Brenda dropped her gaze to the carpet and shook her head. “He… I dunno if Katie told him something or if it was… if it was just you. He was good around Katie.” She looked up at her daughter again. “I couldn’t lose him, Krissie. I didn’t think…” She looked at the papers in her hand. “I didn’t think about it, that’s all. You gotta learn to overlook some things when you’re married. He took good care of me, and he loved me.” She started to cry.

“Aw, Ma. Jesus, Ma. You didn’t think about it.” Kristen plodded around the counter and put her arms as far around her mother as she could. “Ma, he used all of us.” Her voice cracked, but she went on, “I made myself into the kind of person who will never get used again, and you can, too. It’s not too late.”

Her mother shook her head. “I ain’t tough like you nor smart like Katie. I’ve always needed somebody to help me get along. I know you hate him, and I can’t blame you, you got that right. But I don’t know what I’ll do without him. God damn him for thinking he could make one last big deal.”

Clare stepped forward involuntarily.
What
?

Kristen wiped her eyes and nose with her sleeve. “Geez, him and his big deals…”

“Kristen.” The girl looked at Clare, red-nosed and blotchy-eyed. “If your father was killed while involved in one last ‘big deal,’ whoever he was dealing with may have been his killer.” Brenda jerked her head off her daughter’s shoulder. “It may have been Katie’s killer.”

Kristen and Clare both looked at Brenda, who stepped back out of her daughter’s hold. “No,” she said. “I don’t wanna borrow trouble, Krissie, and neither do you.” She darted a glance at Clare. “I already said my piece to the cops, I don’t got anything else to say.”

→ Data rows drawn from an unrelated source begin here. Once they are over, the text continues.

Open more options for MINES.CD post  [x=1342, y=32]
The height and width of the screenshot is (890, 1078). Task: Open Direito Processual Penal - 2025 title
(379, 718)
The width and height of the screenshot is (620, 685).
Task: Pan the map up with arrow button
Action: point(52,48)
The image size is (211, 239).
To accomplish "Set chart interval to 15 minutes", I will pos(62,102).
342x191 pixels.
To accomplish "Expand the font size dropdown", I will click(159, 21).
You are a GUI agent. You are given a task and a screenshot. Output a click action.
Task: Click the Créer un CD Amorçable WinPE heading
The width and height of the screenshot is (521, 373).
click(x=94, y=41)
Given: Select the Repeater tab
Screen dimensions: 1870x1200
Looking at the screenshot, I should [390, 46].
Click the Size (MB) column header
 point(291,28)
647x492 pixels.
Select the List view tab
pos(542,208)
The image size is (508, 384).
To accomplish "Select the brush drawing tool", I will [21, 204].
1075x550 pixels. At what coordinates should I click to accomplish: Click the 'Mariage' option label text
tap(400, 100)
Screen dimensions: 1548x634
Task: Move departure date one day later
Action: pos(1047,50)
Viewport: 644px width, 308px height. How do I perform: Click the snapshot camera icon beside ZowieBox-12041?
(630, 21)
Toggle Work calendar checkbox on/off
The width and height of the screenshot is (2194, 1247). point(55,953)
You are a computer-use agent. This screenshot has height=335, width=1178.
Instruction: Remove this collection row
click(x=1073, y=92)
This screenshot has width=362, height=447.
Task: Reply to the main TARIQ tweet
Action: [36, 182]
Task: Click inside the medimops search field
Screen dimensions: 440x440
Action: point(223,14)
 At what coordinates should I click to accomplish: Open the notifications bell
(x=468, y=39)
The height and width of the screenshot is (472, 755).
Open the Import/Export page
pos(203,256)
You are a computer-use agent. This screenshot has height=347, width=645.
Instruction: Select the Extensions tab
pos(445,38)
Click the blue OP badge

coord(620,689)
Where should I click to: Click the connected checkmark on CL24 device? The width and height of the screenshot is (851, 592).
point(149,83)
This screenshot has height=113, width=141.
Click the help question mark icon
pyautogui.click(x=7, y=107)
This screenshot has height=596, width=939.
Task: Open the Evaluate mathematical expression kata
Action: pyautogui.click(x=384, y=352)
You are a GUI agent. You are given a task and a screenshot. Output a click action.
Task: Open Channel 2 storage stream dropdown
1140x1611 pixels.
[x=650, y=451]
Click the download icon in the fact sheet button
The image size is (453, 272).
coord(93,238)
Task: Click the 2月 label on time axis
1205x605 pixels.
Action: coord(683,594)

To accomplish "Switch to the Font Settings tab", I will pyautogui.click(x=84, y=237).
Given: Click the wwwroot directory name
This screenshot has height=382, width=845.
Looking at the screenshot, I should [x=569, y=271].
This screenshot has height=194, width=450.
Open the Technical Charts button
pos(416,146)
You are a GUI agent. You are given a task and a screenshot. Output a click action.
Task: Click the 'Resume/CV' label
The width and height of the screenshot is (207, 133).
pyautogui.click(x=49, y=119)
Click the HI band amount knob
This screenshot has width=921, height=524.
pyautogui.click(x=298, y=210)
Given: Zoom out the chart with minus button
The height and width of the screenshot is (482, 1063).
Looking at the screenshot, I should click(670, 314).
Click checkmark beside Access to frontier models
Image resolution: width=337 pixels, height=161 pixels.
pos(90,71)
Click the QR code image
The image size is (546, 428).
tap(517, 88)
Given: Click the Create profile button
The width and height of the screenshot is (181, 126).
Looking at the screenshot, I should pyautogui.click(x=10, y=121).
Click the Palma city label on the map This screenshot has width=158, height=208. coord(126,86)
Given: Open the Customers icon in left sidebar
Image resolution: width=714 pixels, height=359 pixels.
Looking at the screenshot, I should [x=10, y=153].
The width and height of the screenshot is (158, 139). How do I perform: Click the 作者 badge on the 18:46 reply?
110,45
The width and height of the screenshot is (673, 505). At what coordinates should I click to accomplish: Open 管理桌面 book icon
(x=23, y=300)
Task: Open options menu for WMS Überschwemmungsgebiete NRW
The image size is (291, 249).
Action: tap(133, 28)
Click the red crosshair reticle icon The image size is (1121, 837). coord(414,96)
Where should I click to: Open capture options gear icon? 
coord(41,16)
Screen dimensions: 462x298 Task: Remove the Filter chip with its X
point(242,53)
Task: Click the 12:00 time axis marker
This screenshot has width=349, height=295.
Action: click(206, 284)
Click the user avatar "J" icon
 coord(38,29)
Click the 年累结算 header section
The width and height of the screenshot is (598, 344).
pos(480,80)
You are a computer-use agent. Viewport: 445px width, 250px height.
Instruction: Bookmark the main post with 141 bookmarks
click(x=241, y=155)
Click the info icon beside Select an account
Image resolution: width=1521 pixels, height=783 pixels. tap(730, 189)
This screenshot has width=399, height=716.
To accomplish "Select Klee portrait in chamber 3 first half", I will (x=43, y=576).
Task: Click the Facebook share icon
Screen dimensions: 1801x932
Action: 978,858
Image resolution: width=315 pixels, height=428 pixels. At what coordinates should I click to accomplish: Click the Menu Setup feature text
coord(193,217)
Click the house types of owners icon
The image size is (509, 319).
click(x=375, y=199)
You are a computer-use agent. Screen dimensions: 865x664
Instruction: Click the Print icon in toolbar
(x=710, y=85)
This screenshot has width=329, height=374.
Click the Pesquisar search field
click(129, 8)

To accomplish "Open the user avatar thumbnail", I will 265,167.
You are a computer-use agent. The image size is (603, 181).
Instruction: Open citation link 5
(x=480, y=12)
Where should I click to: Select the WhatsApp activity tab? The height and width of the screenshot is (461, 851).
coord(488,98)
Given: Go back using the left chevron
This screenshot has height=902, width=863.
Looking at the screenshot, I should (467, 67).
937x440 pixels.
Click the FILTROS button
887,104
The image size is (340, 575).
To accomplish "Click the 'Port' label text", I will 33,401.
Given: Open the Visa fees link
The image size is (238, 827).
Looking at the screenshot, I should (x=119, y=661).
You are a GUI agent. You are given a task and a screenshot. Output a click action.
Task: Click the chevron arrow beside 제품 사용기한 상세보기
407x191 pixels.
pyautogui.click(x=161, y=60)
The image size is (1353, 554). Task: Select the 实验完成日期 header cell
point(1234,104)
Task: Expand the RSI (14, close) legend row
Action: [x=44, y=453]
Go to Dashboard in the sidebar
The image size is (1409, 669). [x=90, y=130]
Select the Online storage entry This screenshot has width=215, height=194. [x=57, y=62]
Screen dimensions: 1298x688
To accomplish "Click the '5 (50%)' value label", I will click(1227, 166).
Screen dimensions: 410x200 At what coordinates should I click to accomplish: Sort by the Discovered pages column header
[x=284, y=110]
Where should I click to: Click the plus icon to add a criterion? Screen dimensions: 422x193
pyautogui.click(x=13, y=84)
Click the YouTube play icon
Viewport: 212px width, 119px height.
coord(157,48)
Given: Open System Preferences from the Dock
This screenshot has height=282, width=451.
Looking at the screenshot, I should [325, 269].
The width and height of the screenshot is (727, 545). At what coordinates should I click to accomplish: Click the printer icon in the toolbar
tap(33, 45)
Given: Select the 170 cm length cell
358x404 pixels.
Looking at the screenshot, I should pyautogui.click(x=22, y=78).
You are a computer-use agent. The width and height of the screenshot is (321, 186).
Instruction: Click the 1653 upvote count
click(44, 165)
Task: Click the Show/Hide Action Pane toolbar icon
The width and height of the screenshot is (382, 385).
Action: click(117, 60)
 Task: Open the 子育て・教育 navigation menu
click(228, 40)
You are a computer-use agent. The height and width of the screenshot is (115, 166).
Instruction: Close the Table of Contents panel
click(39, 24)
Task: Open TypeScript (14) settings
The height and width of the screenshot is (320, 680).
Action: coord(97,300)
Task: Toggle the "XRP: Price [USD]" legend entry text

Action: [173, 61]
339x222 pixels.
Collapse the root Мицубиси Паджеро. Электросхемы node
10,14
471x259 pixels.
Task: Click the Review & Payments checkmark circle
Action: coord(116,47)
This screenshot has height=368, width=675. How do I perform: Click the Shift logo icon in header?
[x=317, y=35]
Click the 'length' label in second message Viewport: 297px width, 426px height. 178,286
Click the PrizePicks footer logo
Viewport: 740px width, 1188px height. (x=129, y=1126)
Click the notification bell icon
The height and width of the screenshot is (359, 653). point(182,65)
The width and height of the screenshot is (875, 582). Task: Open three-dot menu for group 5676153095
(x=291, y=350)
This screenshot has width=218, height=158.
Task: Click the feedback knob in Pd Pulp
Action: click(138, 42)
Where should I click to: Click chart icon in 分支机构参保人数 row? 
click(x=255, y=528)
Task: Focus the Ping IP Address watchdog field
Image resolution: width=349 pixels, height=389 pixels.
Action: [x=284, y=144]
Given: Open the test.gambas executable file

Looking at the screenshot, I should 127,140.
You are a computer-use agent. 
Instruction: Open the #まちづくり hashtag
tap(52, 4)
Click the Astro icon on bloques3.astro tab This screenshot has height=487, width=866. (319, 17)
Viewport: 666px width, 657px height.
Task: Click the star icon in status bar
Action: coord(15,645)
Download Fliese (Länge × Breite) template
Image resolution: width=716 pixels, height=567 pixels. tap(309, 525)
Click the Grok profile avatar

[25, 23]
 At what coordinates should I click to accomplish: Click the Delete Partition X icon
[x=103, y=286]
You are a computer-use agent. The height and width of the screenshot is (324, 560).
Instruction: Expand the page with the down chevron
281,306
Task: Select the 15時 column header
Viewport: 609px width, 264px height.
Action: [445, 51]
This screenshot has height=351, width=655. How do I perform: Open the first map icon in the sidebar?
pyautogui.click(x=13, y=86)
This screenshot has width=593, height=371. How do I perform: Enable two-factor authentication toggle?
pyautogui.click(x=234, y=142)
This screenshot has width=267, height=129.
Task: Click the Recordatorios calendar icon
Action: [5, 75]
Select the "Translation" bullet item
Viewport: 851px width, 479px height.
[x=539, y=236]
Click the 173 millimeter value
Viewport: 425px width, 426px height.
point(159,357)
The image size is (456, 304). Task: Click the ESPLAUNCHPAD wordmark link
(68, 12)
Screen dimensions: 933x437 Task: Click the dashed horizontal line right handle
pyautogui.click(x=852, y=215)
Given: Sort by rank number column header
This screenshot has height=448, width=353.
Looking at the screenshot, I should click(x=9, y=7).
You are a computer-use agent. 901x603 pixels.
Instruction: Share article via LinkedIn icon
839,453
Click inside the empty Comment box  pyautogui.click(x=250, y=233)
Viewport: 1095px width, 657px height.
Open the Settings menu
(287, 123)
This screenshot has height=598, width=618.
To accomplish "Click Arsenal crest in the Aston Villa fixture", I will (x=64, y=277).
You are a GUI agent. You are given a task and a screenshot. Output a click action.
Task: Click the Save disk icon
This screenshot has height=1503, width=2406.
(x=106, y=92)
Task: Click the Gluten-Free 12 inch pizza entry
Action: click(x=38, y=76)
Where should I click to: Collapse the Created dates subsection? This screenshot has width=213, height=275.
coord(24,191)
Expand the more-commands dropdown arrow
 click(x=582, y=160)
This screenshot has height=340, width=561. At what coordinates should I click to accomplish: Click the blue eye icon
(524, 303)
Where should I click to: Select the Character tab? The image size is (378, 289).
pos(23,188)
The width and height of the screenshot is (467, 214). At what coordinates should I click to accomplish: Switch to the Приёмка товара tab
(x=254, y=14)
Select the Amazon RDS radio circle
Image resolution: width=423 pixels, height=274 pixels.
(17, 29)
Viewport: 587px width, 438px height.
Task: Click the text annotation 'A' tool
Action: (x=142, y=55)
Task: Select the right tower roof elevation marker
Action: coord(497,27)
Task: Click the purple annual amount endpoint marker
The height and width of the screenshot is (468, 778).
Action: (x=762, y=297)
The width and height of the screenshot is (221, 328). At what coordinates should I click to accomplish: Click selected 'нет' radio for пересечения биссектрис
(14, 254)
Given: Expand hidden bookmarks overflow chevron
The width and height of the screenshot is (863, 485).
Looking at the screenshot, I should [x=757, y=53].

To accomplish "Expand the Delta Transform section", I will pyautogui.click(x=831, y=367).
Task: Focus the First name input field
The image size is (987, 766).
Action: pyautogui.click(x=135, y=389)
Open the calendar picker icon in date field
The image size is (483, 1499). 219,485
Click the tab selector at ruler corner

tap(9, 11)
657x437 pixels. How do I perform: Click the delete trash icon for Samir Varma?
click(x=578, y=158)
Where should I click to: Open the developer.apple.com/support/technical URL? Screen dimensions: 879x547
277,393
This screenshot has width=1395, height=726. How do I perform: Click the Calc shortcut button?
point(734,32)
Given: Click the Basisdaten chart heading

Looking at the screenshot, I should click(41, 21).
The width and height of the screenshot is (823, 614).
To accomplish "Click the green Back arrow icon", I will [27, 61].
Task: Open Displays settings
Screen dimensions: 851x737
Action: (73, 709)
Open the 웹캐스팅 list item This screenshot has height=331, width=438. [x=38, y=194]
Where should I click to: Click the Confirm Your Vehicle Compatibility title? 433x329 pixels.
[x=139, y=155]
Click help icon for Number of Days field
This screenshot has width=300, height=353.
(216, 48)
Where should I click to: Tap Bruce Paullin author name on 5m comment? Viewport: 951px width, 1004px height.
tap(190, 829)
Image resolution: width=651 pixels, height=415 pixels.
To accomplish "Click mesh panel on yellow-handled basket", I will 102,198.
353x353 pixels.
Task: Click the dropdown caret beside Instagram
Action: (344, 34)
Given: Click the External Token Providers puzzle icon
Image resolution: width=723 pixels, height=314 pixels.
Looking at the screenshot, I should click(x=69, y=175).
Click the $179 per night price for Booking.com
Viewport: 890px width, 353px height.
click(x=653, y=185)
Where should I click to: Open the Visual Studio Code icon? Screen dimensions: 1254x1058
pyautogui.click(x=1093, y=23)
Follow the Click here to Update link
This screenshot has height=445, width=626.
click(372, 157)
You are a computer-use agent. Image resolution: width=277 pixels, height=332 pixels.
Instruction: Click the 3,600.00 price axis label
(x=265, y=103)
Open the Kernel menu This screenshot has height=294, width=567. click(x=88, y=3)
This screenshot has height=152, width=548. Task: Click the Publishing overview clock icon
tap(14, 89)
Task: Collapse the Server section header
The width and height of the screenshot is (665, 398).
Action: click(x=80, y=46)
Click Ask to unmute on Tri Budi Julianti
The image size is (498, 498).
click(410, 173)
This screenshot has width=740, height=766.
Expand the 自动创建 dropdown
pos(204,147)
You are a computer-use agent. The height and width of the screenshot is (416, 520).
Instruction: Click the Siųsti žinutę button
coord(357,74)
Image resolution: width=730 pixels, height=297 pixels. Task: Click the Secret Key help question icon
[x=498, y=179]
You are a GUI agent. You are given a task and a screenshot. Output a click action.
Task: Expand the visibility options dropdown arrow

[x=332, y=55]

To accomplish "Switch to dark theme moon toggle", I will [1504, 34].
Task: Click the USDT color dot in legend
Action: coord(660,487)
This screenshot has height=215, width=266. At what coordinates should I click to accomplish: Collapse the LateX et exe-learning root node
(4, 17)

“Ma…” Brenda shook her head, backing away another step. Kristen’s eyes narrowed. “Ma,” she hissed, “if you know something and don’t tell me, I’m heading out this door and you can bury Dad in a shoebox by yourself for all the help you’ll get from me.”

Clare laid a hand on the girl’s arm. “I don’t think your mother’s reluctant so much as she’s scared. Is that it, Mrs. McWhorter?”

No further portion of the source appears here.